Task details
Print out every record below, exactly as written.

[Saved entries]
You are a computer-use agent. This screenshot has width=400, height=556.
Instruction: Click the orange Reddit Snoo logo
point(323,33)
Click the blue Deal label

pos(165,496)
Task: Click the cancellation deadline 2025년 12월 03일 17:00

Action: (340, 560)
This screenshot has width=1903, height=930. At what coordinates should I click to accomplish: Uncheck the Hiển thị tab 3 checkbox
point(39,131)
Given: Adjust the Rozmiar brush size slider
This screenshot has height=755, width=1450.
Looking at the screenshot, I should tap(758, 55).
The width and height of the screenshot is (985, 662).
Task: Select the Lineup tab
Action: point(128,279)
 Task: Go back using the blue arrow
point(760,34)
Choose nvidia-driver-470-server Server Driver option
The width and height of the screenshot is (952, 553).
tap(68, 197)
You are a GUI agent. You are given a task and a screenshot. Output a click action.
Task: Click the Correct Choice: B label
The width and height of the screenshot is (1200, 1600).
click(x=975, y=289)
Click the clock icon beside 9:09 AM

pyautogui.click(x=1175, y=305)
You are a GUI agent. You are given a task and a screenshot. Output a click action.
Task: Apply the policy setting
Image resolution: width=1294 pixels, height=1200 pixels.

Solution for this problem
You are a computer-use agent. This screenshot has width=400, height=556.
Instruction: Click the orange Reddit Snoo logo
point(323,33)
Click the blue Deal label

pos(165,496)
Task: Click the cancellation deadline 2025년 12월 03일 17:00

Action: (340, 560)
This screenshot has width=1903, height=930. At what coordinates should I click to accomplish: Uncheck the Hiển thị tab 3 checkbox
point(39,131)
Given: Adjust the Rozmiar brush size slider
This screenshot has height=755, width=1450.
Looking at the screenshot, I should tap(758, 55).
The width and height of the screenshot is (985, 662).
Task: Select the Lineup tab
Action: point(128,279)
 Task: Go back using the blue arrow
point(760,34)
Choose nvidia-driver-470-server Server Driver option
The width and height of the screenshot is (952, 553).
tap(68, 197)
You are a GUI agent. You are given a task and a screenshot. Output a click action.
Task: Click the Correct Choice: B label
The width and height of the screenshot is (1200, 1600).
click(x=975, y=289)
Click the clock icon beside 9:09 AM

pyautogui.click(x=1175, y=305)
You are a GUI agent. You are given a task and a screenshot. Output a click action.
Task: Apply the policy setting
Image resolution: width=1294 pixels, height=1200 pixels.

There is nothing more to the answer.